_Do this_
Find each line in the entries below that contains the word "Open", and copy those lines in full.

_Excerpted records_
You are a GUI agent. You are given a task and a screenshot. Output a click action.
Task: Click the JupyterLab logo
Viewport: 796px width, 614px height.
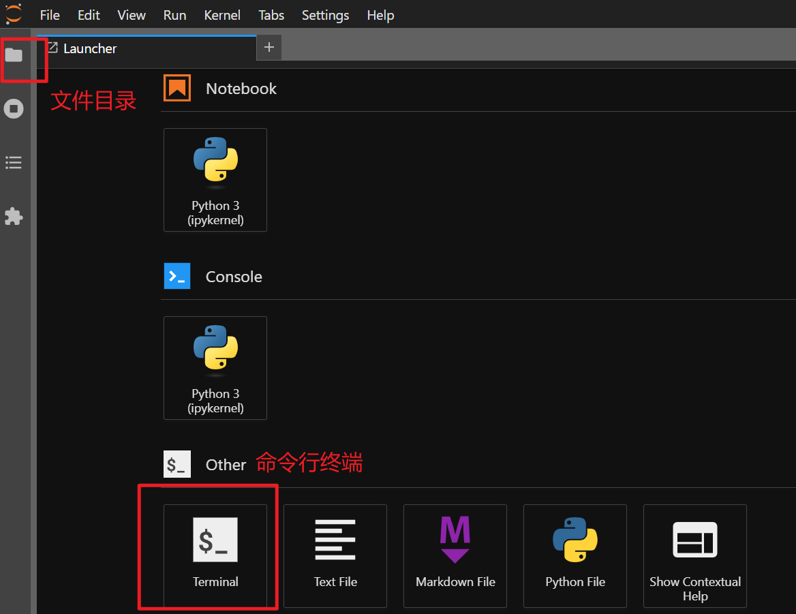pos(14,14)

--

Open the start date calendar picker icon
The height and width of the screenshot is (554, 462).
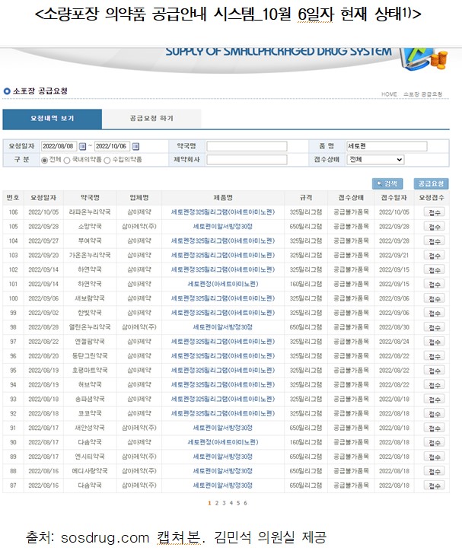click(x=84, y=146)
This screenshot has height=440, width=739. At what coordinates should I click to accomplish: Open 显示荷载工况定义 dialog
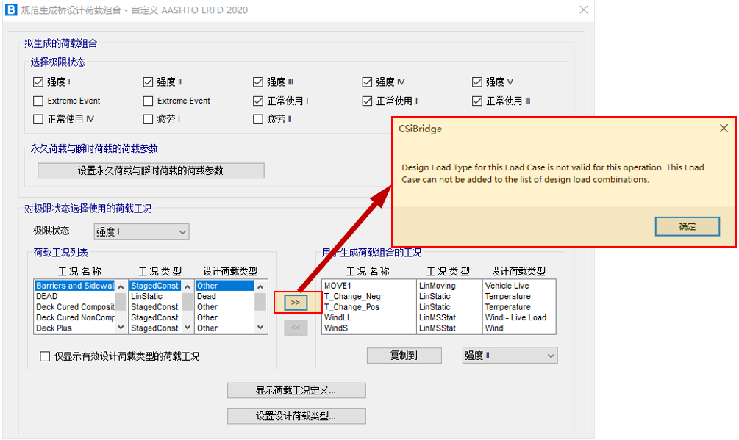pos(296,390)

==

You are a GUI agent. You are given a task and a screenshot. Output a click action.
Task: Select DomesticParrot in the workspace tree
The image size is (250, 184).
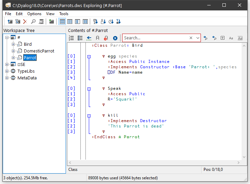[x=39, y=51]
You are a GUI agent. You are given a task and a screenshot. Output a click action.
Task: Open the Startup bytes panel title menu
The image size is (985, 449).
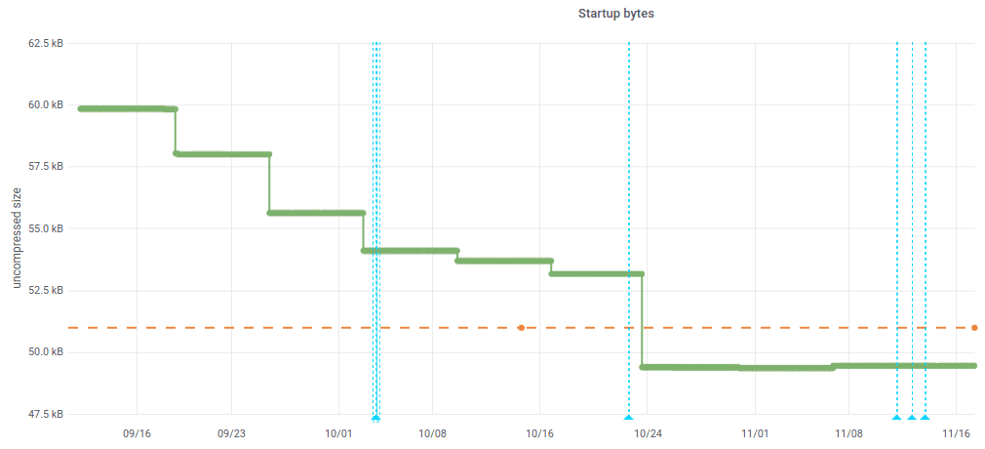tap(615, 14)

_Response_
Open the start date calendar picker icon
This screenshot has height=440, width=739. At what coordinates should I click to accomplish: Open 显示荷载工况定义 dialog
Task: Open the Startup bytes panel title menu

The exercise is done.